Andreas Hofmeir und Tim Allhoff im Rathaussaal Pfaffenhofen

Andreas Hofmeir und Tim Allhoff im Rathaussaal Pfaffenhofen

Pfaffenhofen

Pfaffenhofen, 13.06.2018 (mh).

Kein Aufwand, nur rudimentäre, prähistorische Vorläufer auf dem Weg, hin zur Vollendung. Immer wieder die Tuba, Andreas Hofmeir spricht und spielt in höchsten Tönen von seinem edlen Lieblingsinstrument. Kein Aufwand Teil 2, wer geglaubt hatte, er könne an diesem Abend etwas von LaBrassBanda erfahren, sah sich schnell getäuscht.
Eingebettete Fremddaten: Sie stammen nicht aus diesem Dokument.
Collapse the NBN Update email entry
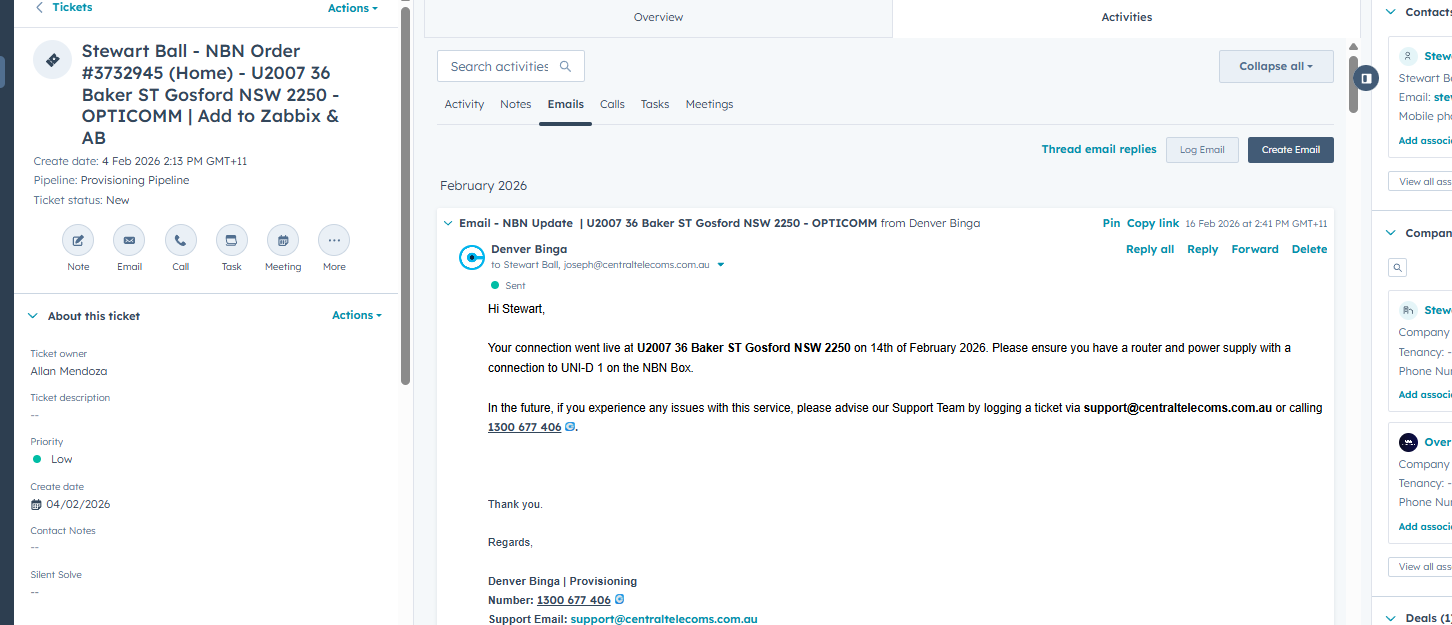The width and height of the screenshot is (1452, 625). 448,223
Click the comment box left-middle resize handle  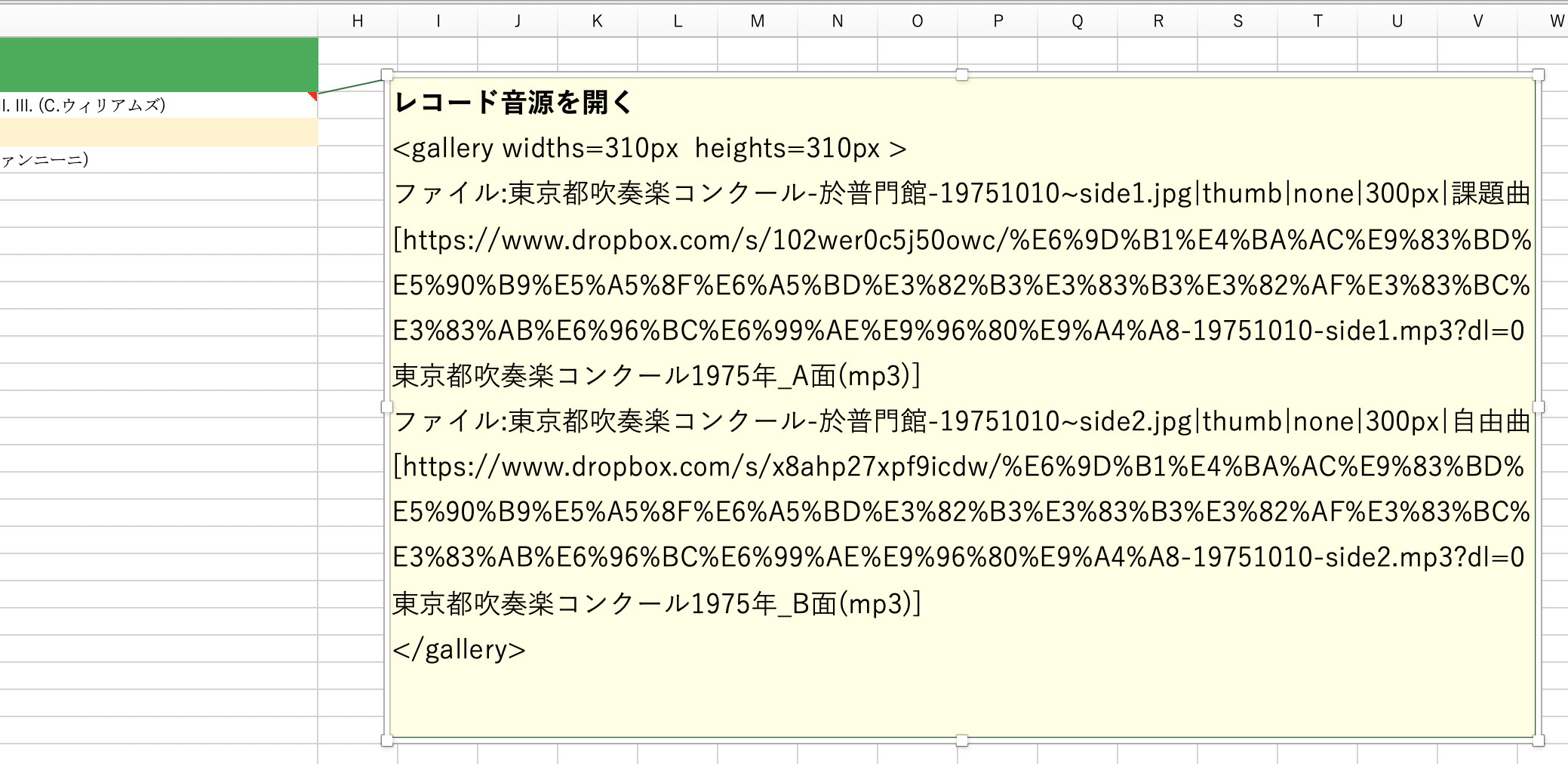[x=387, y=407]

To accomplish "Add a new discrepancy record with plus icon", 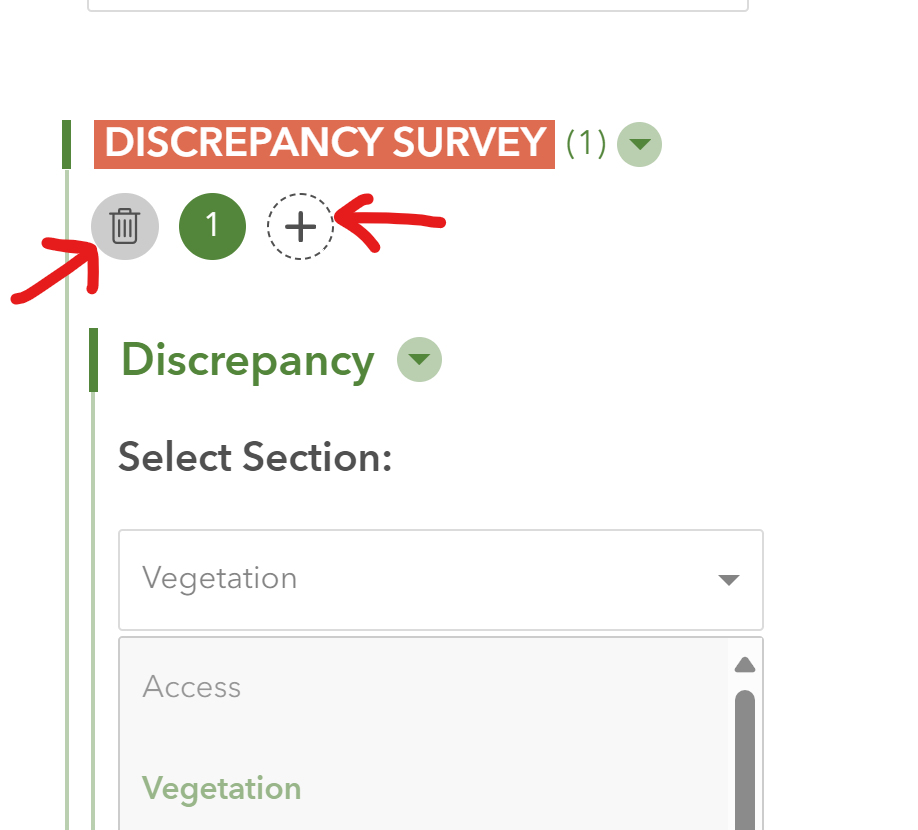I will [x=300, y=227].
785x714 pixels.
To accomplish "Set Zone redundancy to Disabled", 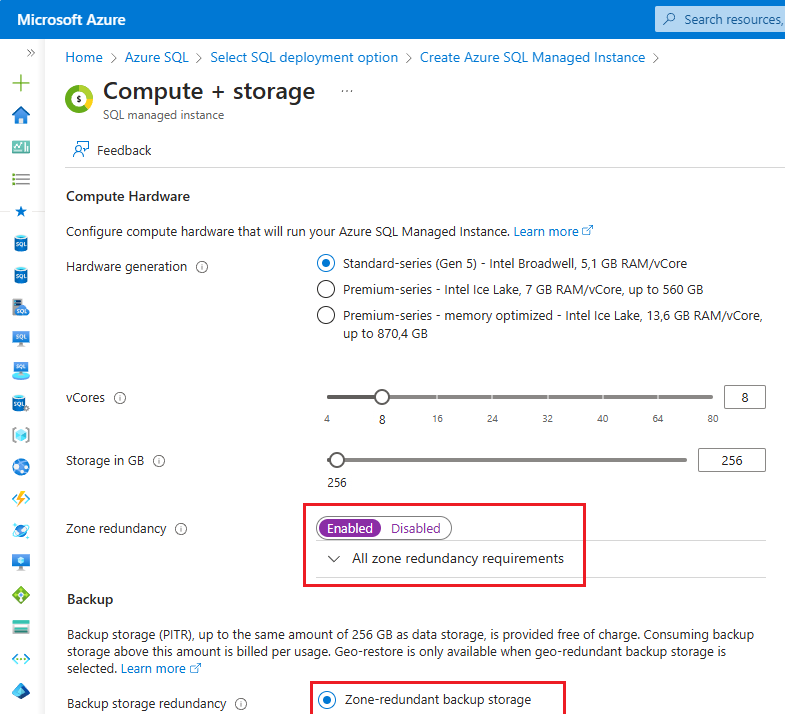I will tap(415, 528).
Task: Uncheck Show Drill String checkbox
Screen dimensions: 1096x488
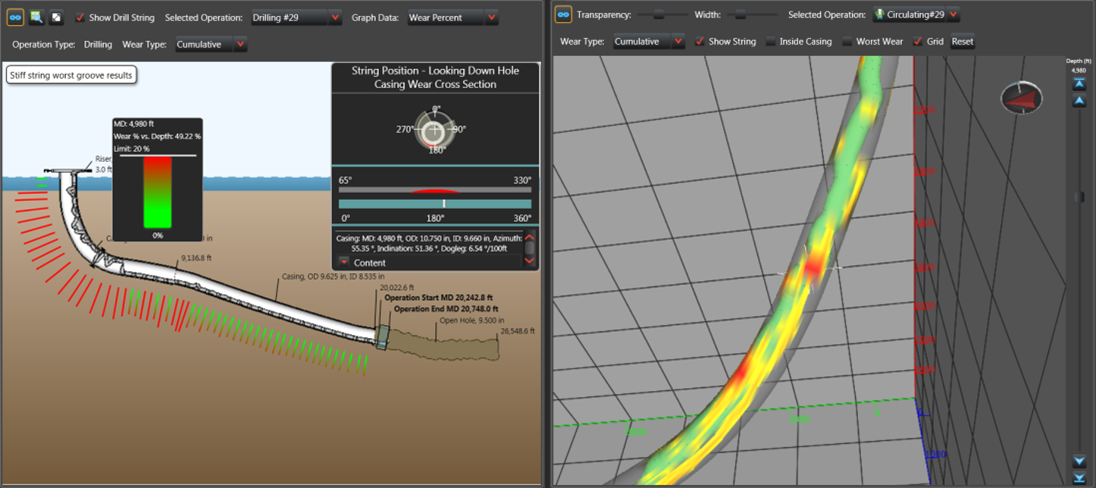Action: coord(81,18)
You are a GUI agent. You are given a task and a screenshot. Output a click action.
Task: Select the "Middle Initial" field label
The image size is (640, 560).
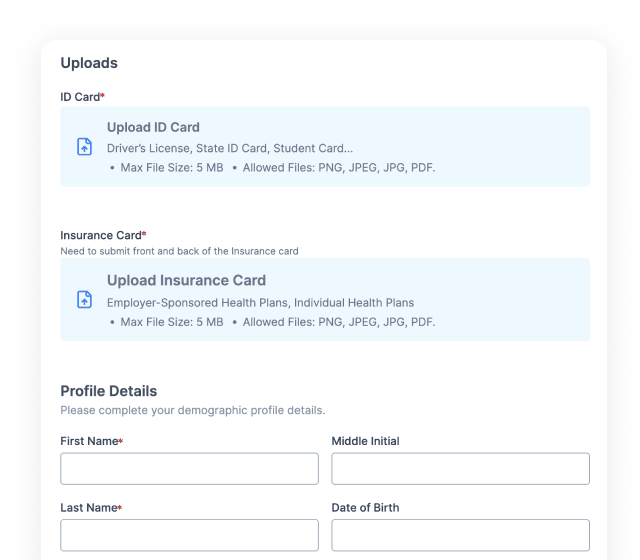click(x=365, y=441)
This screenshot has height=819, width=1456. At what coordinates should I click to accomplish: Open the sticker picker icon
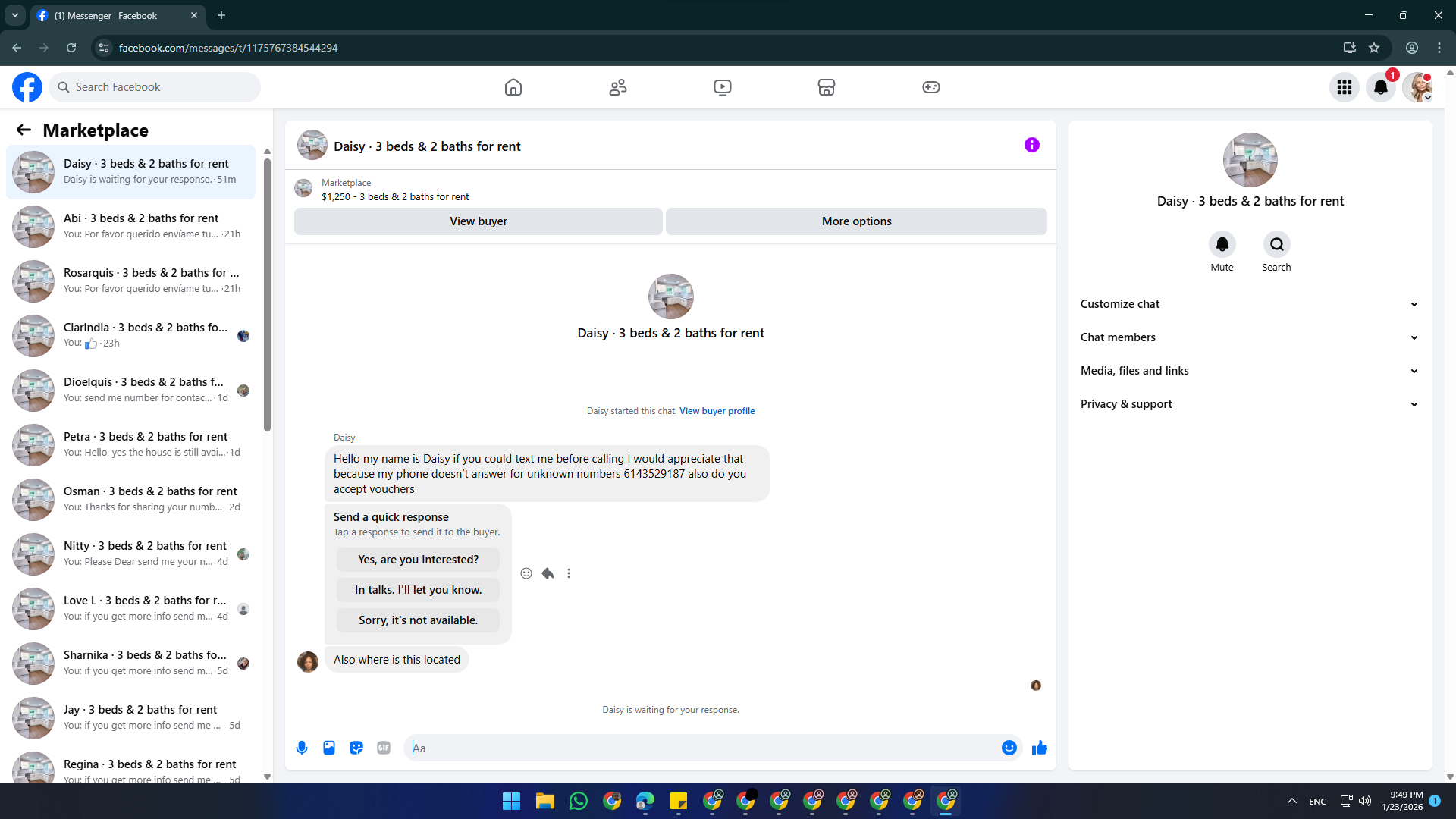coord(356,748)
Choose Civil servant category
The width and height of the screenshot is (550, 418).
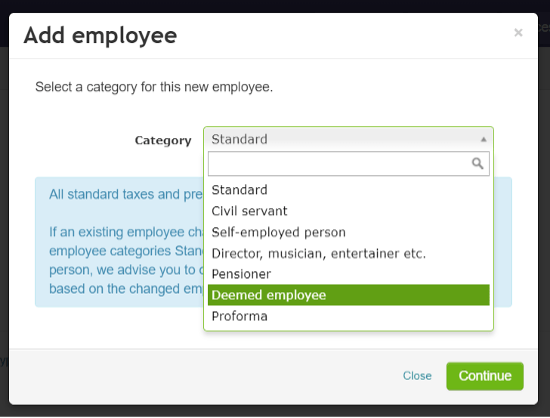pyautogui.click(x=348, y=211)
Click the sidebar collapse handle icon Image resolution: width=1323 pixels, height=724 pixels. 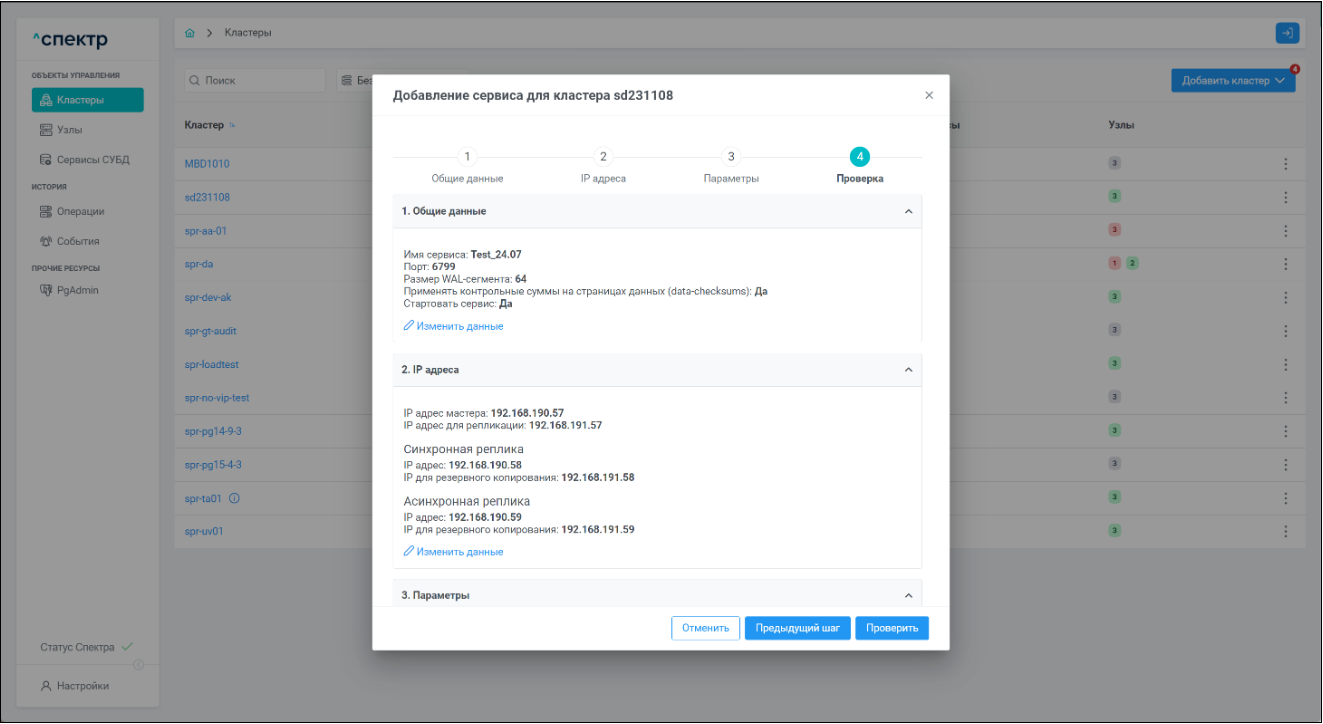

Da wird, der als Ersatz für seinen Bruder eingesprungene Pianist Tim Allhoff, immerhin Echo Preis Träger wie Hofmeir, erst beiläufig erwähnt, dann aber zum Runnig Gag, was die Übernachtungsfrage betrifft. Die beiden Herren sprechen miteinander die Sprache der Musik, eingepackt in Hofmeir‘s biografische Aufzeichnungen, die er, wie er ebenfalls beiläufig erwähnt, der Einfachheit halber aus seinem Buch "schrecklich wahre Geschichten aus meinem Leben mit der Tuba", abließt. Kein Aufwand, alles pur wie es sich für einen waschechten Oberbayern gehört.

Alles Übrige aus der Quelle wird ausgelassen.